A faithful copy is needed of the lines below from the one with "How do I perform: Expand" up to and including the one with "You are a computer-use agent. Viewport: 586px"; set it down with no pictures and no other lines.

(Stored data)
┌──
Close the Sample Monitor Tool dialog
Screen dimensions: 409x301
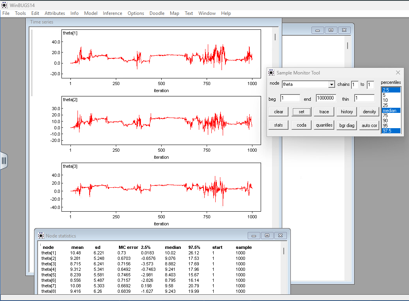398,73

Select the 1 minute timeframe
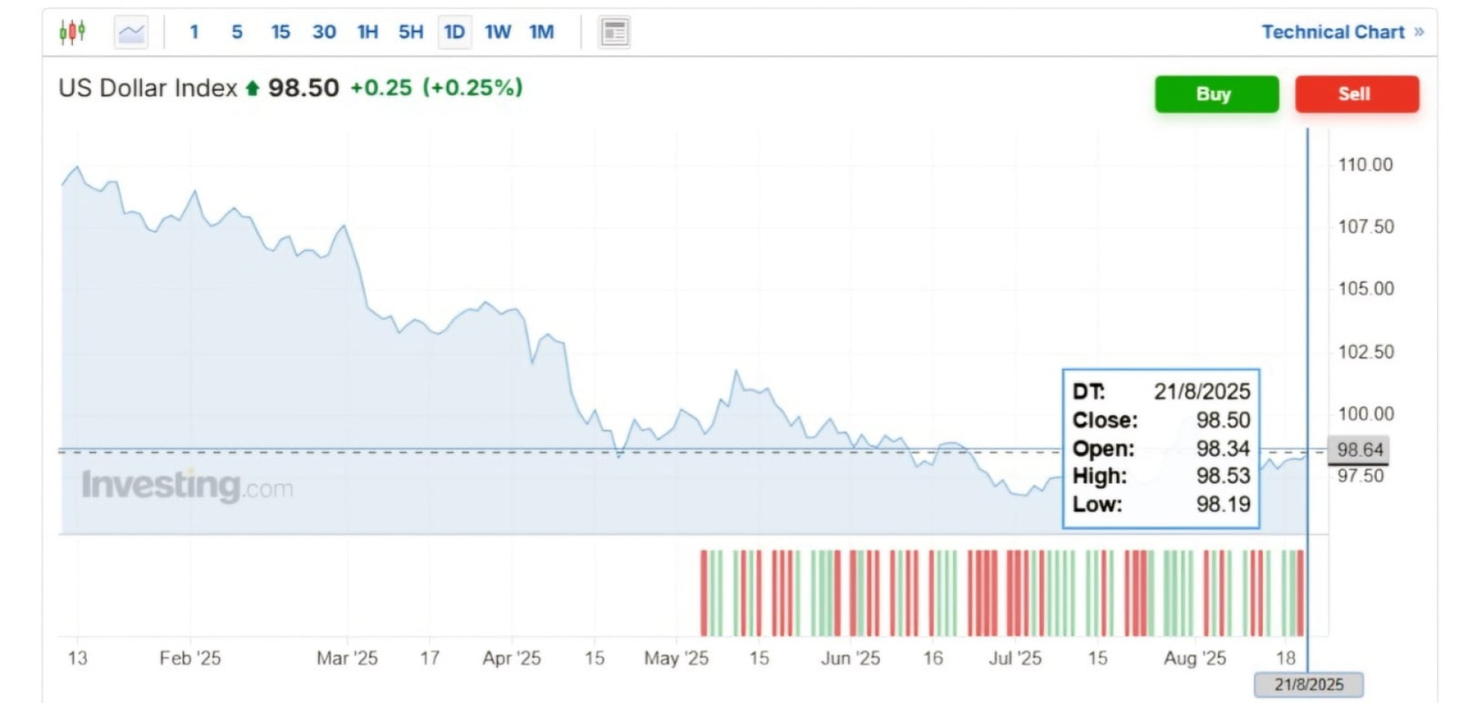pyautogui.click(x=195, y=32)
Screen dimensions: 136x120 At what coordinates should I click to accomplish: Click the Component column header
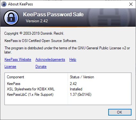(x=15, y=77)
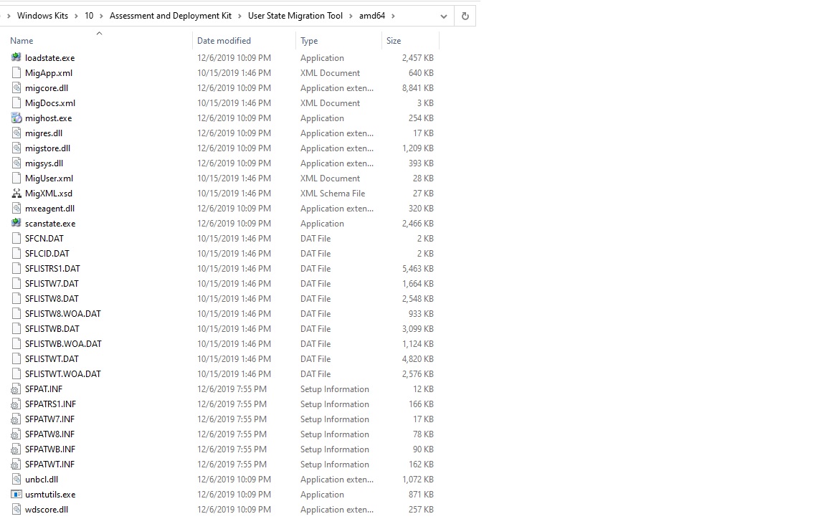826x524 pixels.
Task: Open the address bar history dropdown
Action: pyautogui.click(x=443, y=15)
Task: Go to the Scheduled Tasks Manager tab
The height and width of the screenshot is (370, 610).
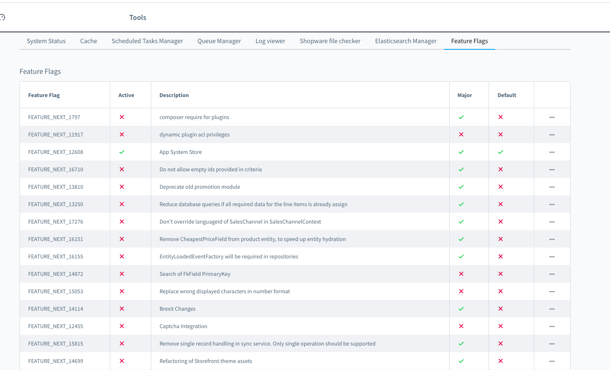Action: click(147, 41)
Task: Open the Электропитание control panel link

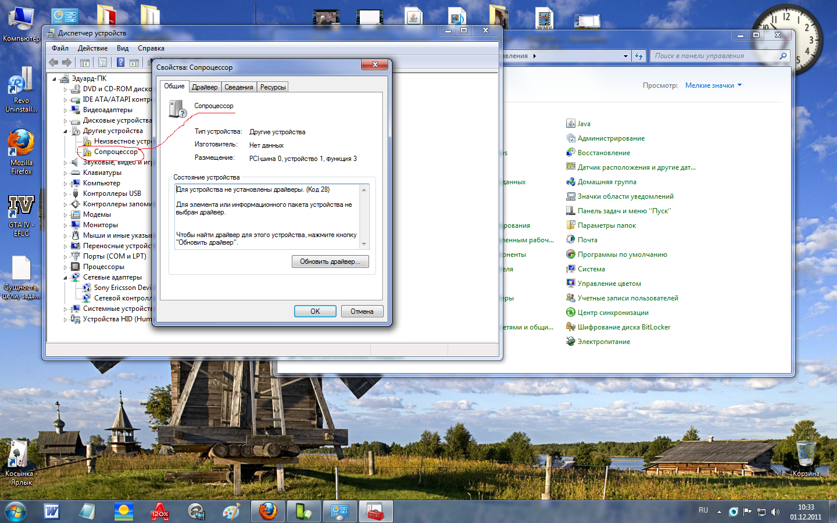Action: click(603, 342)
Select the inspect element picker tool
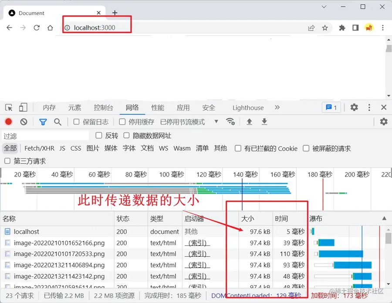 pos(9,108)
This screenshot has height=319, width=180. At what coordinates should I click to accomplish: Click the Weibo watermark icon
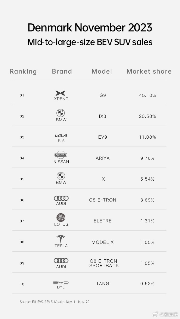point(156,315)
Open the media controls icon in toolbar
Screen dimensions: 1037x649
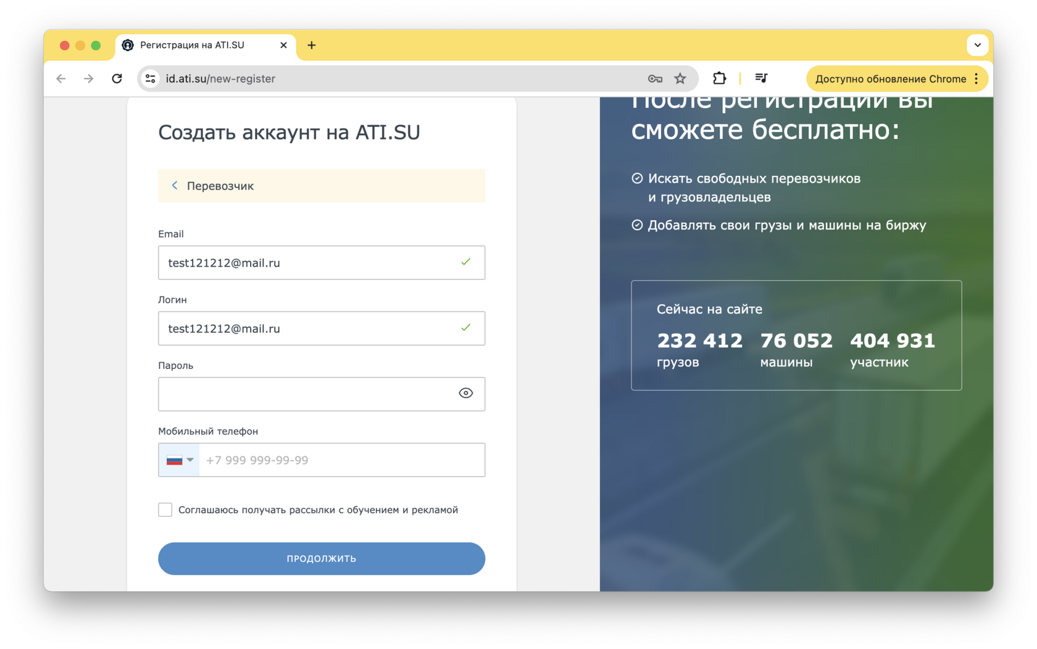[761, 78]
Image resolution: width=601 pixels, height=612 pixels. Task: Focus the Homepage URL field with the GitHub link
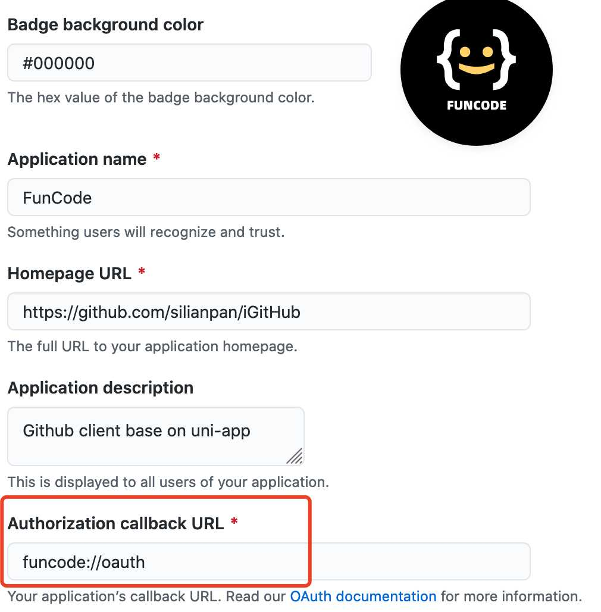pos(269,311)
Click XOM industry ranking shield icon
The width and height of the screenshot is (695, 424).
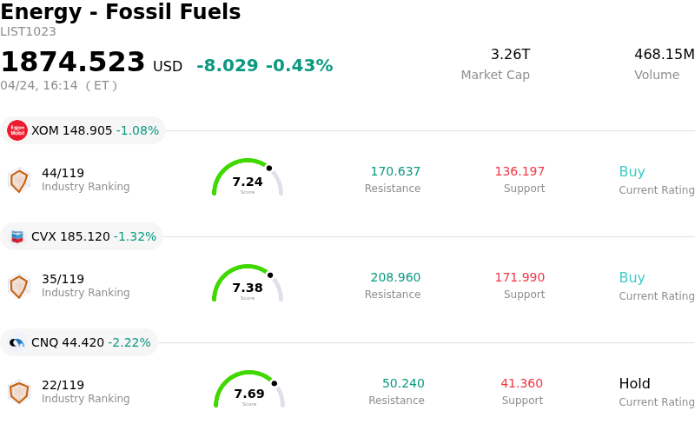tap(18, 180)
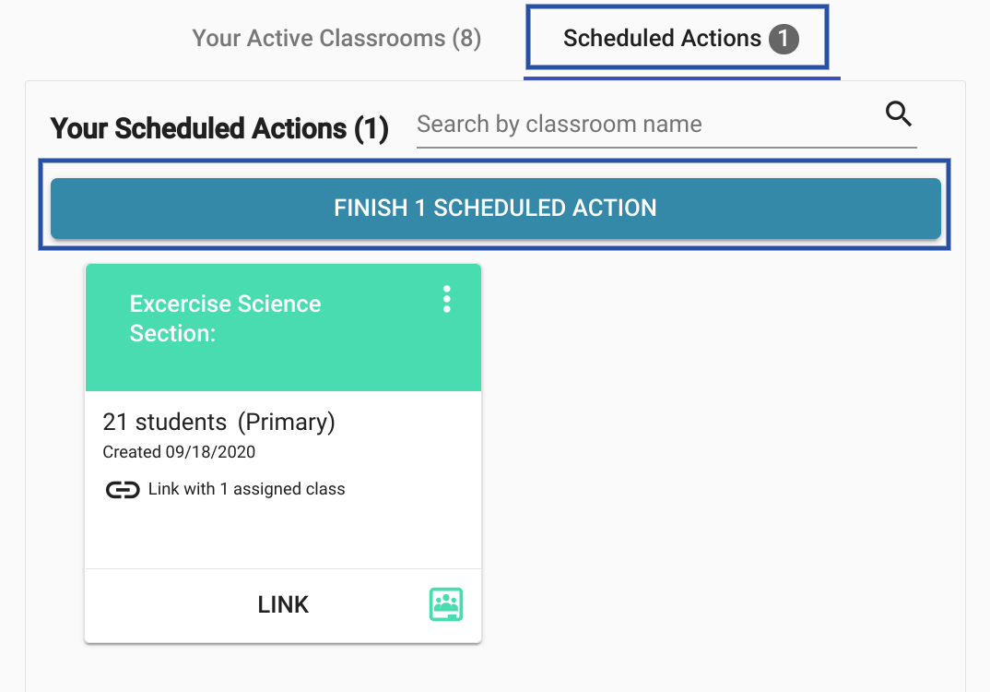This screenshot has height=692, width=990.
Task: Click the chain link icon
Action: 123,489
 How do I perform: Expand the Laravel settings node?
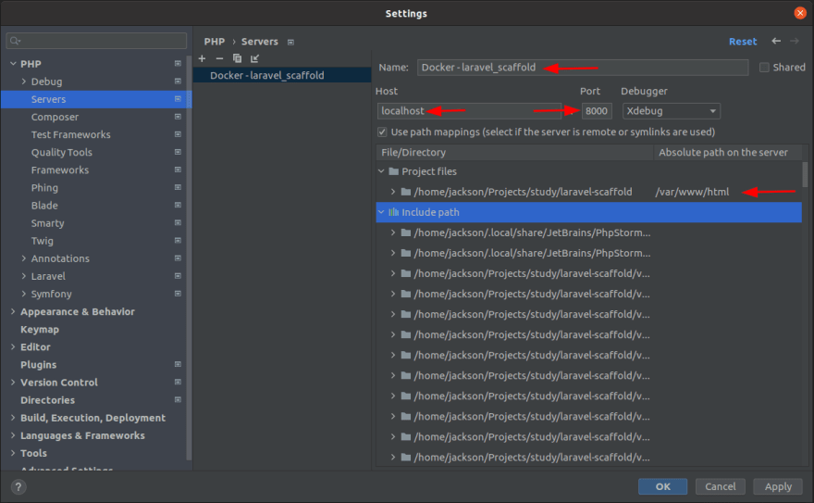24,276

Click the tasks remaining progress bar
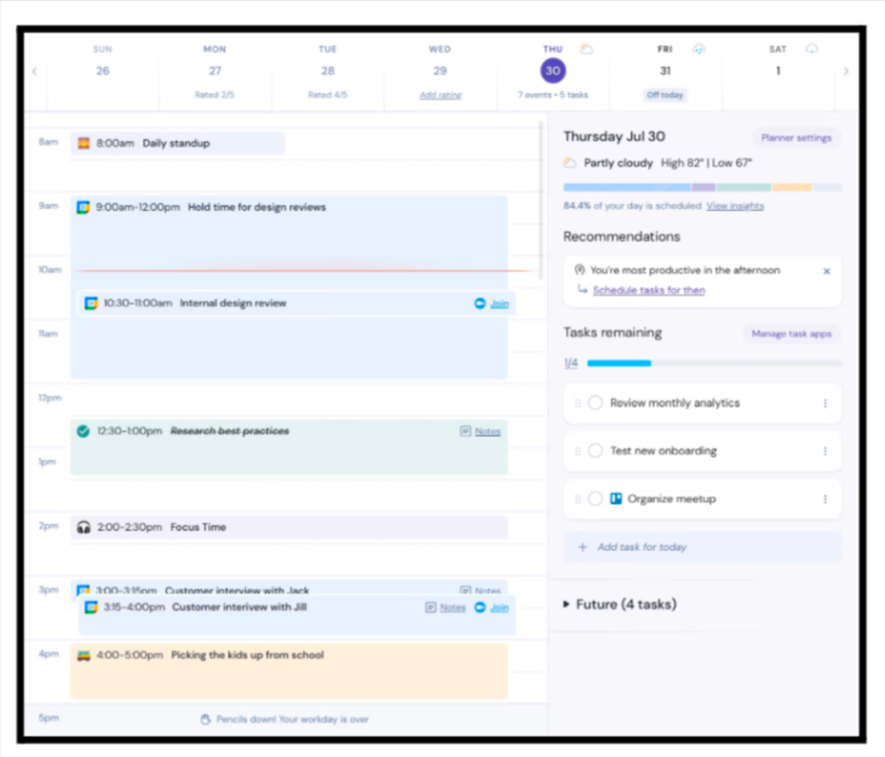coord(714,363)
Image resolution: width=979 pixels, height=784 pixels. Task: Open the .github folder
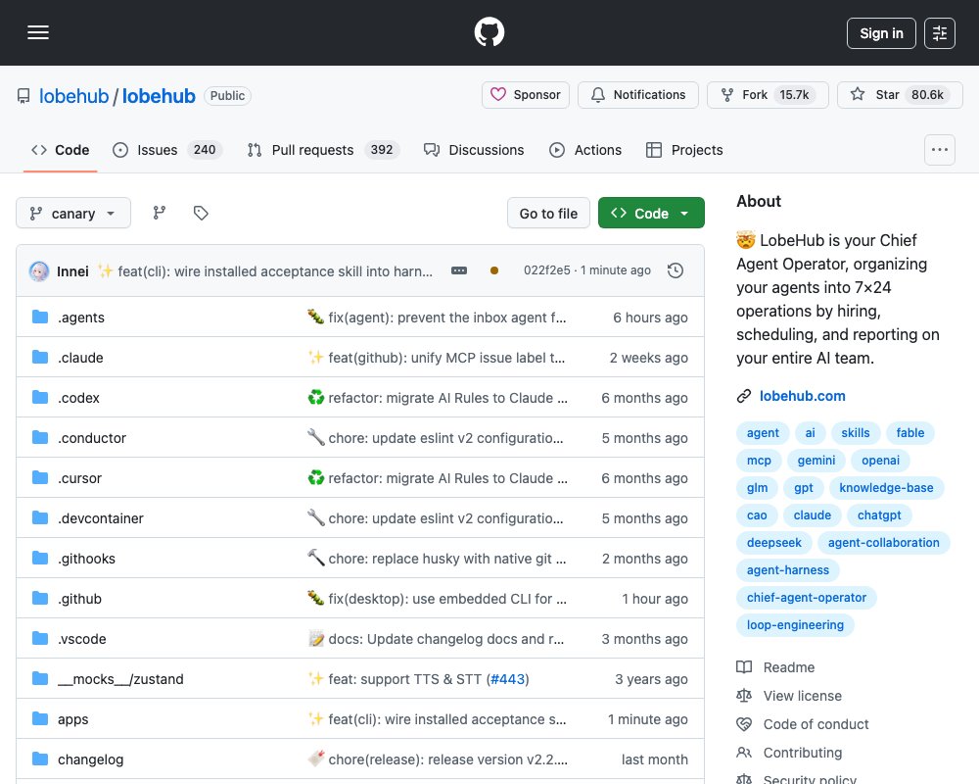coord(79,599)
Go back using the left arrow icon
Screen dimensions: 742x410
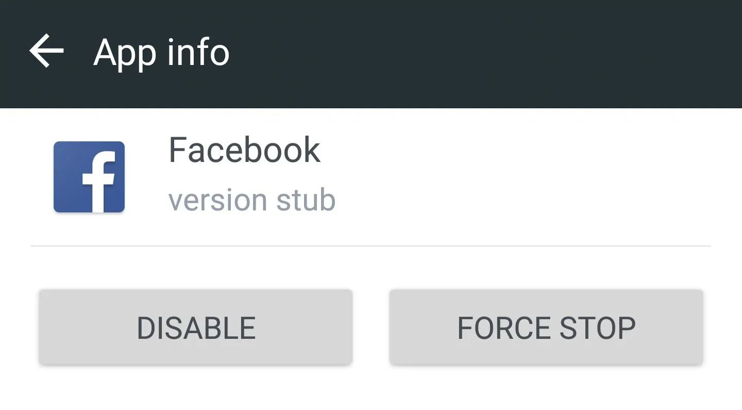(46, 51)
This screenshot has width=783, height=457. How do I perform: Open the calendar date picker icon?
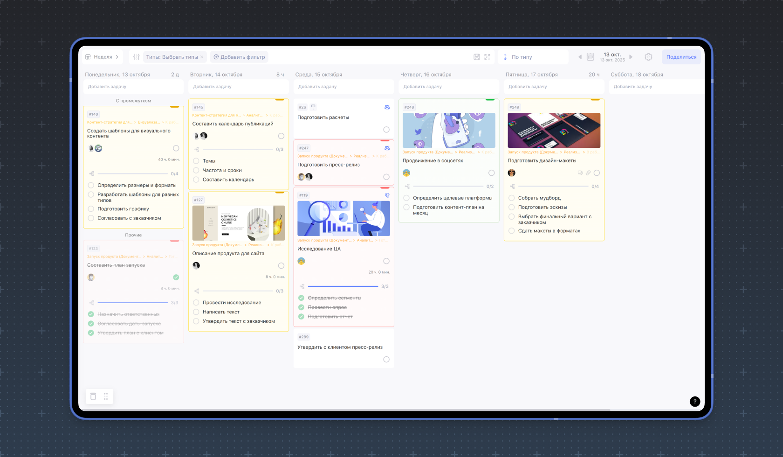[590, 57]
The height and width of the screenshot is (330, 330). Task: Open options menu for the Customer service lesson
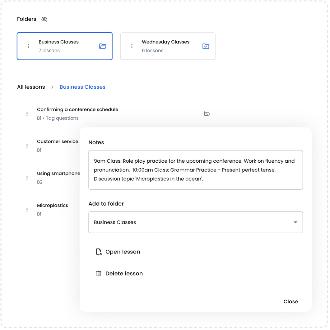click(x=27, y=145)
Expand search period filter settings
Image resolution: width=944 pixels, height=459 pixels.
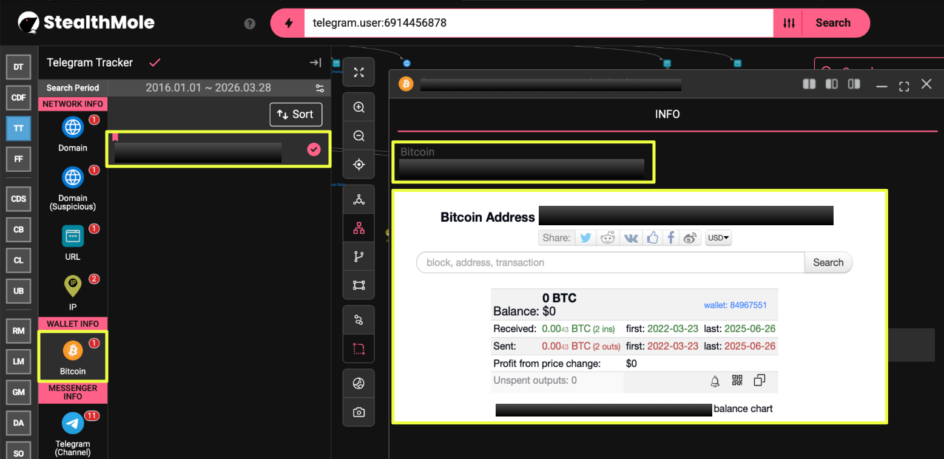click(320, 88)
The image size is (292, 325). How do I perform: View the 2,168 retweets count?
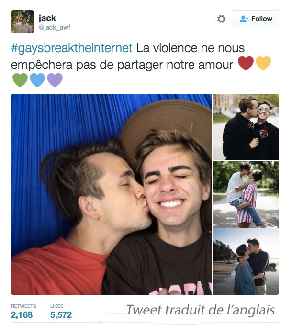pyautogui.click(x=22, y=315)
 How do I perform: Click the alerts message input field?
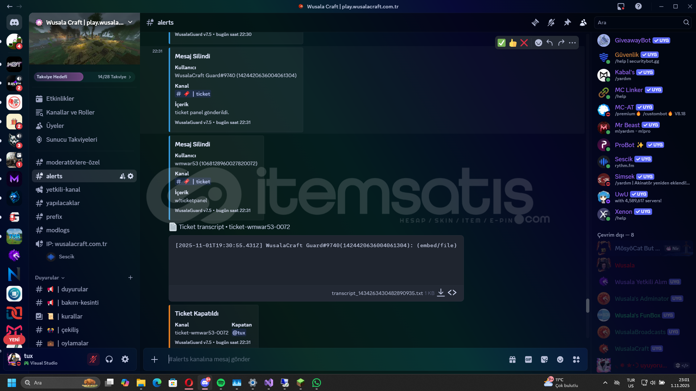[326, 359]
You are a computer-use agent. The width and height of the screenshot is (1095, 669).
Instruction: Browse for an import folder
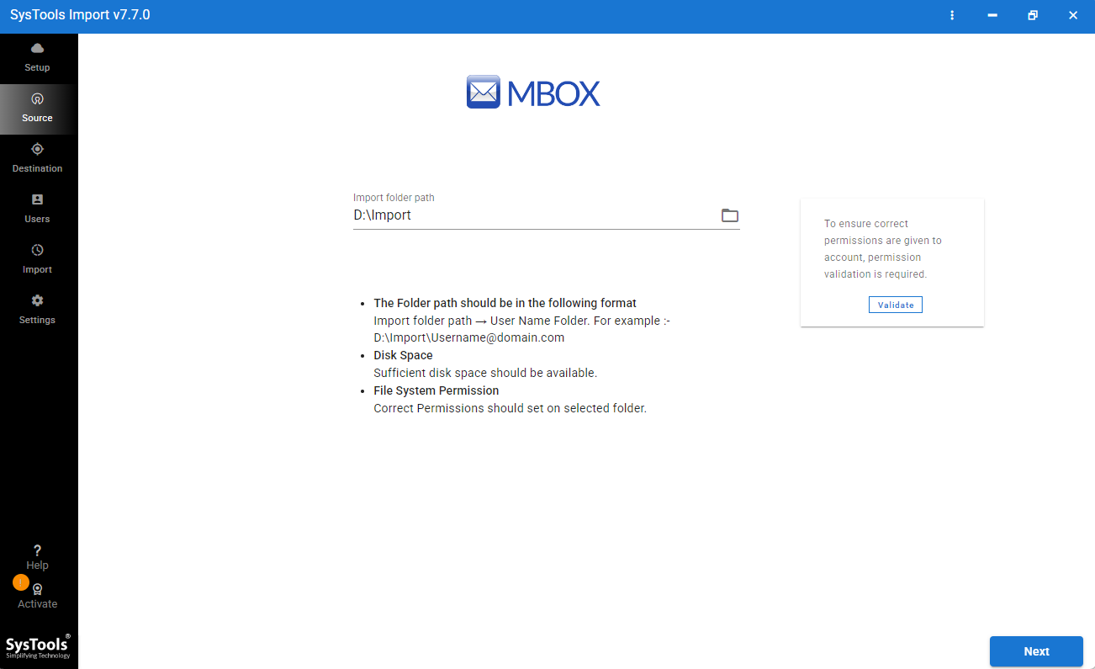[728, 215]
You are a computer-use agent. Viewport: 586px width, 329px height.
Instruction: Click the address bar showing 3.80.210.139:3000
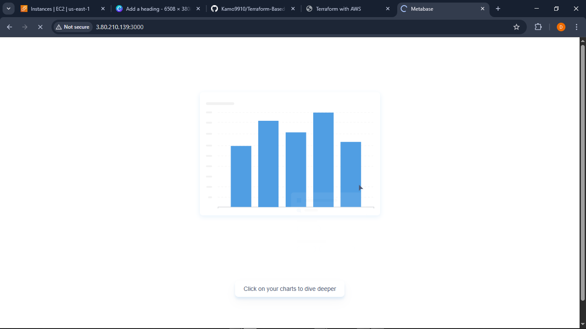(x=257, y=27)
└──
Expected output:
 How do I perform: Expand the Laravel settings node?
24,276

Click the tasks remaining progress bar
coord(714,363)
Image resolution: width=979 pixels, height=784 pixels. Task: Open the .github folder
coord(79,599)
Go back using the left arrow icon
Screen dimensions: 742x410
(46, 51)
This screenshot has width=783, height=457. How do I perform: Open the calendar date picker icon?
[590, 57]
The height and width of the screenshot is (330, 330). Task: Open options menu for the Customer service lesson
click(x=27, y=145)
Expand search period filter settings
Image resolution: width=944 pixels, height=459 pixels.
click(320, 88)
The image size is (292, 325). How do I perform: View the 2,168 retweets count?
pyautogui.click(x=22, y=315)
 How do I perform: Click the alerts message input field?
[326, 359]
You are a computer-use agent. The width and height of the screenshot is (1095, 669).
Instruction: Browse for an import folder
[728, 215]
You are a computer-use agent. Viewport: 586px width, 329px height.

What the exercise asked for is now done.